**BRIEF A**
Write out everything in the quotes from "I’m not expecting" down to "life. It’s good.", word for word.
**BRIEF B**
In the quotes, since what year does the speaker joke about having been on a diet?
**BRIEF C**
Put this sentence from the quotes into Spanish: "I’ve always thought that less was a lot more."
PROVIDED PASSAGE START
If my accomplishments frighten someone, it’s nothing to do with me – that’s to do with them. But the men who are in my life see me as a person – as a woman – not as a character I’ve played.
Talented people are written off once they hit their 50s and 60s, and the saddest thing is, we just get better as we get older.
I’ve always thought that less was a lot more.
I feel sometimes and in some ways like Linda Romanoli and Monica Velour; I feel marginalized because I’m in my fifties. If you went online and you look at some of the blogs, which one can do on a lonely night, it’s pretty startling what people will say about you just because you’re in your fifties.
If I only did theatre I would have had to waitress, and I didn’t want to waitress.
There’s a look people get in their eyes when you’re talking to them and they’re not seeing you, and you know it’s because they have a movie running through their head.
It’s easy to diet or get off a diet when you’ve got a juicy role to play.
I’m a good businessman. I pay my bills. Growing up in a situation where everything counted helps.
If you stick with a vision, it might not all work, but some of it will be absolute genius. To me, 15 minutes worth of absolute genius in a film is so much better than two hours of mediocrity. I would rather pay to see something different like that.
There’s a positive side to film and television, the sense of feeding into the theater… Your fans will follow you, hopefully, and be open-minded to see you play other things and experience other stories you want to tell.
I think the wonderful thing about doing theater is that it’s more of an actor’s medium. I think that film is more of a director’s medium. You can’t edit something out on stage. It’s there.
I’m not a personality actress. I never have been. I have been a character actress.
When you’re filming, you work 19-hour days and you know more about what’s going on with your crew and co-workers than you do with your husband. You’re away, you miss things. It’s taxing. Relationships fail because of it.
I’m not expecting much work in Hollywood, to be honest. People stick to film because they tend to get offered the same roles over and over again, and it’s safe. But I’m not interested in doing that.
I take care of myself, which includes dieting, exercising and minimising stress. I joke that I’ve been on a diet since 1974, which is basically true.
I consider myself a feminist living in a post-feminist era.
Having my priorities in order has really helped me look better, fresher, and more relaxed.
My experiences in film and theatre in the States have been much more rigorous-in England there’s an environment of, Let’s try this.
I like my life. It’s good.
When I see a woman who looks her age, she’s radiating something, and it’s life.
I don’t think I’m vain… but I do like to be lit well.
PROVIDED PASSAGE END
SUPPLIED MATERIAL START
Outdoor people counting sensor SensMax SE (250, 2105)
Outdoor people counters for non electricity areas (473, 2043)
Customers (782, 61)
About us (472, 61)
SUPPLIED MATERIAL END
**ANSWER SECTION A**
I’m not expecting much work in Hollywood, to be honest. People stick to film because they tend to get offered the same roles over and over again, and it’s safe. But I’m not interested in doing that.
I take care of myself, which includes dieting, exercising and minimising stress. I joke that I’ve been on a diet since 1974, which is basically true.
I consider myself a feminist living in a post-feminist era.
Having my priorities in order has really helped me look better, fresher, and more relaxed.
My experiences in film and theatre in the States have been much more rigorous-in England there’s an environment of, Let’s try this.
I like my life. It’s good.

**ANSWER SECTION B**
Since 1974.

**ANSWER SECTION C**
Siempre he pensado que menos era mucho más.